'''

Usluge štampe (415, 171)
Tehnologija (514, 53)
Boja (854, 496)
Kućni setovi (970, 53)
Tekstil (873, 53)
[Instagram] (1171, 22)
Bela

'''

*WHAT YOU SHOULD DO*.
Transcribe the whole listing word for word.

*EXERCISE RESULT*.
Usluge štampe (415, 171)
Tehnologija (514, 53)
Boja (854, 496)
Kućni setovi (970, 53)
Tekstil (873, 53)
[Instagram] (1171, 22)
Bela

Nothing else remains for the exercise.